Provided material section start

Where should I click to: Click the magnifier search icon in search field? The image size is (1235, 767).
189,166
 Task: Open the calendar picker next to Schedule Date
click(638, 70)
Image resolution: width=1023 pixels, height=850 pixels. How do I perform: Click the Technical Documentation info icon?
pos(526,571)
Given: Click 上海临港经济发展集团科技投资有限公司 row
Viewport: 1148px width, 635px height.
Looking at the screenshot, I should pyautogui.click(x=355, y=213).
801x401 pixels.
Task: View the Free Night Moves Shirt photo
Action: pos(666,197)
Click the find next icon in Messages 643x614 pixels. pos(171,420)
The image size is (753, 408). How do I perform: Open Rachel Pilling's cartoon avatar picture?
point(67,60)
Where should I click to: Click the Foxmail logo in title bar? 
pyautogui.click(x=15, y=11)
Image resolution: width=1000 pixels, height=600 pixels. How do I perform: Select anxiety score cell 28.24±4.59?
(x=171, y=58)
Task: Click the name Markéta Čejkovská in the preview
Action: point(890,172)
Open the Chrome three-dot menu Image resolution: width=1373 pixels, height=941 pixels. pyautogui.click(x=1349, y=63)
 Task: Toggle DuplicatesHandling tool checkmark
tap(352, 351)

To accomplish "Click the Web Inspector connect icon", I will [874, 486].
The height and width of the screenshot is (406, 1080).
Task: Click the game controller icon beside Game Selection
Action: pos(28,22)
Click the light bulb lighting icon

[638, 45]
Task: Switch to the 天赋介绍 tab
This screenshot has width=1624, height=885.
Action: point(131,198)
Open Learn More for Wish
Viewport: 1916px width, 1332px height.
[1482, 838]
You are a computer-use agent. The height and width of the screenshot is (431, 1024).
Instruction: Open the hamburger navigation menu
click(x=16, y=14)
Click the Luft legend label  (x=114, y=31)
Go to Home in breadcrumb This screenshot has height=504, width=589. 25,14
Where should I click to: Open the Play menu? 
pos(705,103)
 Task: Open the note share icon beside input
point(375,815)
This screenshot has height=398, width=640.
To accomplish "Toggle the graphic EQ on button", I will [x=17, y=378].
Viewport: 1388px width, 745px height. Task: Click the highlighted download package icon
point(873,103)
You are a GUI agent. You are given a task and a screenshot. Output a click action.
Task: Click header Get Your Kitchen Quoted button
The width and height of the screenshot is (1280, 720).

Provided material section end

### [Your assignment]
From the line containing "Instruction: Open the" through the last line of the records, output each line exactly and nothing more.

### [Your solution]
Instruction: Open the hamburger navigation menu
click(x=16, y=14)
Click the Luft legend label  (x=114, y=31)
Go to Home in breadcrumb This screenshot has height=504, width=589. 25,14
Where should I click to: Open the Play menu? 
pos(705,103)
 Task: Open the note share icon beside input
point(375,815)
This screenshot has height=398, width=640.
To accomplish "Toggle the graphic EQ on button", I will [x=17, y=378].
Viewport: 1388px width, 745px height. Task: Click the highlighted download package icon
point(873,103)
You are a GUI agent. You are given a task and a screenshot. Output a click action.
Task: Click header Get Your Kitchen Quoted button
The width and height of the screenshot is (1280, 720).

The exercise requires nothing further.